## THE TASK:
Turn the stretch of records from the line containing "How do I perform: Select" through the end of the records into a Markdown table with the columns "Row" and "Line", numbering each line and leaving out any blank lines.

EXERCISE DATA start

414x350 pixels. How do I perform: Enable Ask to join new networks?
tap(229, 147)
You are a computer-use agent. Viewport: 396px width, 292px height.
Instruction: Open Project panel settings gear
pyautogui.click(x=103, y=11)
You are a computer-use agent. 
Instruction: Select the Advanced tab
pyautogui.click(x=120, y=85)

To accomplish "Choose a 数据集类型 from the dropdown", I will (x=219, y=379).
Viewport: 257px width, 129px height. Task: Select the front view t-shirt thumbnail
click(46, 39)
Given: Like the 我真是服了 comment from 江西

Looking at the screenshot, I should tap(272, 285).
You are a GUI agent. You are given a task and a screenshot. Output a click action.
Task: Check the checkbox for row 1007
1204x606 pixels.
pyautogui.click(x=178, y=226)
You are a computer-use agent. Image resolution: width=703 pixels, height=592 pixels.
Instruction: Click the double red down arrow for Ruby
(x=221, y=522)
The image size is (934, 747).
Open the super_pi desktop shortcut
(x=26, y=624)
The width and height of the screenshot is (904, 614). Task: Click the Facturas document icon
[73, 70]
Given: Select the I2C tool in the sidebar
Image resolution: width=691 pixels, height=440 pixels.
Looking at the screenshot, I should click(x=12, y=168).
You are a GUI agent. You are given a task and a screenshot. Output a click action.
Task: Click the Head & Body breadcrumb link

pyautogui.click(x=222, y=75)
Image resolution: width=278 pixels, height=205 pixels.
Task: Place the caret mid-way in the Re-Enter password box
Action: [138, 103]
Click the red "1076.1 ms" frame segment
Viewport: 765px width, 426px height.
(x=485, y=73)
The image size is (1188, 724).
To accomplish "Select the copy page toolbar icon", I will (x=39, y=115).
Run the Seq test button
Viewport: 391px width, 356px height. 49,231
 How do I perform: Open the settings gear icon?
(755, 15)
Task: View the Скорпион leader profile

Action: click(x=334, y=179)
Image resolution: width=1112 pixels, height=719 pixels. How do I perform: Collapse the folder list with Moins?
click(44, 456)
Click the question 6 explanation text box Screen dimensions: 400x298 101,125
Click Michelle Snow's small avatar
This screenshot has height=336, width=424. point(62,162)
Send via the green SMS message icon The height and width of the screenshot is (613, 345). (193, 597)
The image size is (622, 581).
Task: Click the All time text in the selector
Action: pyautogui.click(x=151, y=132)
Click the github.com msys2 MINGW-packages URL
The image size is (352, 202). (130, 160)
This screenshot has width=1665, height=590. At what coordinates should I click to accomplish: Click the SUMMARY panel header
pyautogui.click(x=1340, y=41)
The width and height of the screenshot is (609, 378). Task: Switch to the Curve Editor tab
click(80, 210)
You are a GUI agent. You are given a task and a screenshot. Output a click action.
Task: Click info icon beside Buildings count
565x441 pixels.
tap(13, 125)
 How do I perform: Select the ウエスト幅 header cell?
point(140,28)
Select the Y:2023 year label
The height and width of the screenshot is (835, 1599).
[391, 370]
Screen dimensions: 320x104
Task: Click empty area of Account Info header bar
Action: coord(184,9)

EXERCISE DATA end

## THE ANSWER:
| Row | Line |
|---|---|
| 1 |  How do I perform: Select the ウエスト幅 header cell? |
| 2 | point(140,28) |
| 3 | Select the Y:2023 year label |
| 4 | The height and width of the screenshot is (835, 1599). |
| 5 | [391, 370] |
| 6 | Screen dimensions: 320x104 |
| 7 | Task: Click empty area of Account Info header bar |
| 8 | Action: coord(184,9) |